Wow, Glen, did this send me down a rat-hole. I thought at first that it was
something that Oliver Wendall Holmes might have said about justice, because
Holmes was at the table with Peirce and James invented pragmatism, and, I am
told, tended to think about Justice in the same way that Peirce thought
about truth. The arc of inqury bends toward truth. That led me to search
the quotations of OWH, father and son, but, as you know, I never found the
quote in either Holmes, Sr or Jr, because it is not there. It is of course
from that famous Pragmatist Philosopher, Martin Luther King who cribbed it
from a 19th Century Abolitionist minister, Theodore Parker, who was a
notable member of the same community in which the young Peirce ,young James
and young Holmes grew up.
(https://quoteinvestigator.com/2012/11/15/arc-of-universe/) .
However, I don't regard the time as lost. An hour rummaging around in the
quotations of the Holmes's was well worth it. I recommend it. My favorite
of the moment is
The mode by which the inevitable comes to pass is effort.

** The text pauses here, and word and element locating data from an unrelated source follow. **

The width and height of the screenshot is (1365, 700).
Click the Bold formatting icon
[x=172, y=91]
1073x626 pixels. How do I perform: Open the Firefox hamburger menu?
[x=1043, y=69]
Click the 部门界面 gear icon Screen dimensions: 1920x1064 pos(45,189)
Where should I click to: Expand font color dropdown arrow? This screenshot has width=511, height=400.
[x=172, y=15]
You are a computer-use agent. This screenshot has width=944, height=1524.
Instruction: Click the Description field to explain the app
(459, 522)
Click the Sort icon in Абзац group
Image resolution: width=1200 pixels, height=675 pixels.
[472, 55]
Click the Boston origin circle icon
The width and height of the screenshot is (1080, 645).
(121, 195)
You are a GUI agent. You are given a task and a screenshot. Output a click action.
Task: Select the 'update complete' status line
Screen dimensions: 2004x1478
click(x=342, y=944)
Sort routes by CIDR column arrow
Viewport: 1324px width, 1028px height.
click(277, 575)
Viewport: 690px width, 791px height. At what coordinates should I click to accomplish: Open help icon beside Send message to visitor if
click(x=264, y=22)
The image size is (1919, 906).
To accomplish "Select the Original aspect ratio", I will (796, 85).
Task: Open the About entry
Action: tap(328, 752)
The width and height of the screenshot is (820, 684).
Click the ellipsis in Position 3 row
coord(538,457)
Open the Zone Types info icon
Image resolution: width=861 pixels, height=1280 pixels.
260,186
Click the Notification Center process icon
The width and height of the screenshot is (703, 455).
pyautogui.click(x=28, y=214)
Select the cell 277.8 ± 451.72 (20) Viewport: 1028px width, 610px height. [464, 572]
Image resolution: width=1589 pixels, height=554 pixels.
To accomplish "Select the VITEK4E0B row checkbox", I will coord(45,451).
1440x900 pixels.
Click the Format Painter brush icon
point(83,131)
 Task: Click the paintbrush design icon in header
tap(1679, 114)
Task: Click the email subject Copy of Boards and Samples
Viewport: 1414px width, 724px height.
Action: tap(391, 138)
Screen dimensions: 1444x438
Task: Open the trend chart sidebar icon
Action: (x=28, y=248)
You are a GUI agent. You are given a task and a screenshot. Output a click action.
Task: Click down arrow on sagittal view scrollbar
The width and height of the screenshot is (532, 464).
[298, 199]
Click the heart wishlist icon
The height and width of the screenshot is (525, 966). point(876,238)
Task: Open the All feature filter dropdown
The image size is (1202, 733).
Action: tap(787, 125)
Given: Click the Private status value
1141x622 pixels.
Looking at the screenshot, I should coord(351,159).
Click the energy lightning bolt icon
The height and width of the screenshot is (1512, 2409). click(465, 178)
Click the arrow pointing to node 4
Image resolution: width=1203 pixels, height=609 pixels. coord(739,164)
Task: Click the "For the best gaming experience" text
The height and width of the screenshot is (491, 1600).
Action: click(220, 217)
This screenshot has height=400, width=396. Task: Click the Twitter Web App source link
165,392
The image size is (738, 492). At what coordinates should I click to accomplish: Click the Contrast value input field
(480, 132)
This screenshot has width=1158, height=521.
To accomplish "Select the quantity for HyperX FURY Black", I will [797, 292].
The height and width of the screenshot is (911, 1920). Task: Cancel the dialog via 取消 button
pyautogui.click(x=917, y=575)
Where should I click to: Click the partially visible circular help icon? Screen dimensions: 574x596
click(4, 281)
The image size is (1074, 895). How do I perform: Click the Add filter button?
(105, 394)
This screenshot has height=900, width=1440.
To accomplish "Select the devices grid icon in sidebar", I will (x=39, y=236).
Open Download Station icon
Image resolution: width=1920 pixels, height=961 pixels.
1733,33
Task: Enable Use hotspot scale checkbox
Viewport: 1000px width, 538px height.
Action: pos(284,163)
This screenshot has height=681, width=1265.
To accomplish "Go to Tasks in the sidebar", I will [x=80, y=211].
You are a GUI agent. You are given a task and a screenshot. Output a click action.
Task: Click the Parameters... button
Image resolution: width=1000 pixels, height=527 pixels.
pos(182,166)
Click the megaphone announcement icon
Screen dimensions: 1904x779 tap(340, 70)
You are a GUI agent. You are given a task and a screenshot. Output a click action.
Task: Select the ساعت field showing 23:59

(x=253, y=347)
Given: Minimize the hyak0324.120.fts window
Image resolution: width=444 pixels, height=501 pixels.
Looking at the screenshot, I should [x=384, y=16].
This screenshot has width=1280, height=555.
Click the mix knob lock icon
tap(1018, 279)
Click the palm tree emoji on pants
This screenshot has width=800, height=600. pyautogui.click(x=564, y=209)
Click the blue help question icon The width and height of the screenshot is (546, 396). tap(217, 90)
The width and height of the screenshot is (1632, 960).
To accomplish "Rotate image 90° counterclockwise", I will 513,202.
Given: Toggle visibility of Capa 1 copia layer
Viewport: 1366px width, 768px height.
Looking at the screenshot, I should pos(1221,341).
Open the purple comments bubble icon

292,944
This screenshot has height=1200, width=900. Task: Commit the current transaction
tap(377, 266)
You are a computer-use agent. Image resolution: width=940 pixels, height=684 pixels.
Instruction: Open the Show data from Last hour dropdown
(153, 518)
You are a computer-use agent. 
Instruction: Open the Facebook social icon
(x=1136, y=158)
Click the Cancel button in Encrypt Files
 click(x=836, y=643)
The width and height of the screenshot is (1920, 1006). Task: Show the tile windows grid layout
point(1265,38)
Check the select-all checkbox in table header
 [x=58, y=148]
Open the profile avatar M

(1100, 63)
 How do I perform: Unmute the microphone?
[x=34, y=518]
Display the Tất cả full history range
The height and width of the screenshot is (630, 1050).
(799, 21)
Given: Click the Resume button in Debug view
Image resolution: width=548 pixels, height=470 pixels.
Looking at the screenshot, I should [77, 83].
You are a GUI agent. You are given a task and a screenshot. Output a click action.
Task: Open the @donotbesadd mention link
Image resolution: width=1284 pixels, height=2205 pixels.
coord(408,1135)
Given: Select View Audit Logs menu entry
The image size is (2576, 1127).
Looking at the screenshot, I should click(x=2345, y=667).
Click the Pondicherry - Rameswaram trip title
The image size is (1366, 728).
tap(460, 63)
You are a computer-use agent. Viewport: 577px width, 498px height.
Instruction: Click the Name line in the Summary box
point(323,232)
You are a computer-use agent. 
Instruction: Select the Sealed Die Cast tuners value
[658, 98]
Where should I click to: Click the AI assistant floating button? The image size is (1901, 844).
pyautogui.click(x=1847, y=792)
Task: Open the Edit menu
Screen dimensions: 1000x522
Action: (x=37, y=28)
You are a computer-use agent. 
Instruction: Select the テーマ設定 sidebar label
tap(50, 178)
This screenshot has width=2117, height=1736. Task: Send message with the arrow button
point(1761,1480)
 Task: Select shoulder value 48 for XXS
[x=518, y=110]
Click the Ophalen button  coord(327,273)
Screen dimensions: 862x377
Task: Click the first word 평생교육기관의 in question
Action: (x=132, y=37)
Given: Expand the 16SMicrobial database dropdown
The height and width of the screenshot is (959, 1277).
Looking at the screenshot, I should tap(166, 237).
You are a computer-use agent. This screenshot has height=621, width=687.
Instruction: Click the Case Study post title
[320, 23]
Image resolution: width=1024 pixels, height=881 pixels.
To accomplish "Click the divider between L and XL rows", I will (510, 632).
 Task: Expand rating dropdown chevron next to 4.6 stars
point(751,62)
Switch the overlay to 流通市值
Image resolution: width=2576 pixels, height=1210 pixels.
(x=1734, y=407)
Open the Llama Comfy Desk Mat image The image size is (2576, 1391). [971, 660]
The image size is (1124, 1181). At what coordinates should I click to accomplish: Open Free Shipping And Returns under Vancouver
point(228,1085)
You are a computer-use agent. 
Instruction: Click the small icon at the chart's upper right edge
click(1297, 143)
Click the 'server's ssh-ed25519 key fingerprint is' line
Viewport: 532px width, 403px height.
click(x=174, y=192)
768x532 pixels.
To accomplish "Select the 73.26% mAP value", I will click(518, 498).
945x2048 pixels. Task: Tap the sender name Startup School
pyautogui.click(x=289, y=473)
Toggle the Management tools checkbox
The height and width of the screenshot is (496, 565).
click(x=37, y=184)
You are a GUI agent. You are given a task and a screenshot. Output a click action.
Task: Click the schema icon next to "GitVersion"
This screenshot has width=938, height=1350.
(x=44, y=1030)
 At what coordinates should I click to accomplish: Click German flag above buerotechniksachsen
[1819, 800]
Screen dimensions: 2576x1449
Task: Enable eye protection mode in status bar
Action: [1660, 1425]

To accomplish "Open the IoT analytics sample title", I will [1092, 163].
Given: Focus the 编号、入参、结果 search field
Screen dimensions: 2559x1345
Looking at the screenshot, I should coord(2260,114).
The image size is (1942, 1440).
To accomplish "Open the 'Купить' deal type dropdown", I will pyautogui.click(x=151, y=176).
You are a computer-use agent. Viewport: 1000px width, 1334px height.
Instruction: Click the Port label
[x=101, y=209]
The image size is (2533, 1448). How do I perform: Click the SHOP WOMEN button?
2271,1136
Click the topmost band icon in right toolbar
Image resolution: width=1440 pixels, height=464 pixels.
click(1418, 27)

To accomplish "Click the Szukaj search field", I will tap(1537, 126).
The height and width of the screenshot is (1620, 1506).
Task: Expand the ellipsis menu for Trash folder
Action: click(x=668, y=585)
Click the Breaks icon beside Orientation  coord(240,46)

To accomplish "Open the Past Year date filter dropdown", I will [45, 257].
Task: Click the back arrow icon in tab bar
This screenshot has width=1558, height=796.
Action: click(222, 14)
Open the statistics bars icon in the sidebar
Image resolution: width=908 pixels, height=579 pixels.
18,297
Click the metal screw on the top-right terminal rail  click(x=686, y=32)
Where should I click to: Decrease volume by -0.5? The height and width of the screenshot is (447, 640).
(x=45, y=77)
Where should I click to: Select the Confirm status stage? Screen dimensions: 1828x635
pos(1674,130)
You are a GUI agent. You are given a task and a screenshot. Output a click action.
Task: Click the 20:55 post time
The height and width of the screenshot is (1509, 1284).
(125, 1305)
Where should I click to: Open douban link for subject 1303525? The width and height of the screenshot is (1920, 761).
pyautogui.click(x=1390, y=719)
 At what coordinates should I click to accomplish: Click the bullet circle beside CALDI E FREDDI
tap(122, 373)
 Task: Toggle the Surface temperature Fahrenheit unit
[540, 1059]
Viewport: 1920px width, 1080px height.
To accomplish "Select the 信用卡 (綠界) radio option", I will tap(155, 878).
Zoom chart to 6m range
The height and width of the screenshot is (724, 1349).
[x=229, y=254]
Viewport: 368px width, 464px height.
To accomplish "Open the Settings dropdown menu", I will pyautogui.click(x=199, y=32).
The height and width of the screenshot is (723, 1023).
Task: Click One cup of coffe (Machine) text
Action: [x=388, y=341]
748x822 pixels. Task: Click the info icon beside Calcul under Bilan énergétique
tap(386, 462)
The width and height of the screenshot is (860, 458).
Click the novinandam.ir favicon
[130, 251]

Which seems somehow to bear on the paradox of free will.
Glen, the recent efflorescence of reflection on free will, etc., caused me
once again to try and distill the correspondence, so I could try to grasp
it. This time I tried with nabble. Still no luck . Yeah, I know. Now
that I have climbed out thie 'arc of . justice" rat hole, I may make another
try. Does the arc of effort bend toward success?
Nick
Nicholas Thompson
Emeritus Professor of Ethology and Psychology
Clark University
ThompNickSon2 at gmail.com
https://wordpress.clarku.edu/nthompson/
-----Original Message-----
From: Friam <friam-bounces at redfish.com> On Behalf Of glen?C
Sent: Monday, June 15, 2020 11:44 AM
To: friam at redfish.com
Subject: Re: [FRIAM] alternative response
Well, maybe not. But we all do it. We can't help it because we are
truncating machines. Even the most fastidious of us will succumb
sporadically and truncate others according to our own limitations. We're all
just cookie cutters slicing up the world arbitrarily. But I agree that we
should be pressured into making our cookies larger ... and maybe with better
designs. There are too many round cookies. Who, in their right mind, tiles a
rectangular pan with circles?
On 6/15/20 10:28 AM, Marcus Daniels wrote:
> It is not cool to expect people to structure the world around some random
person's laziness. Should they join a lazy club in order to get more
political clout, then it is even more contemptible.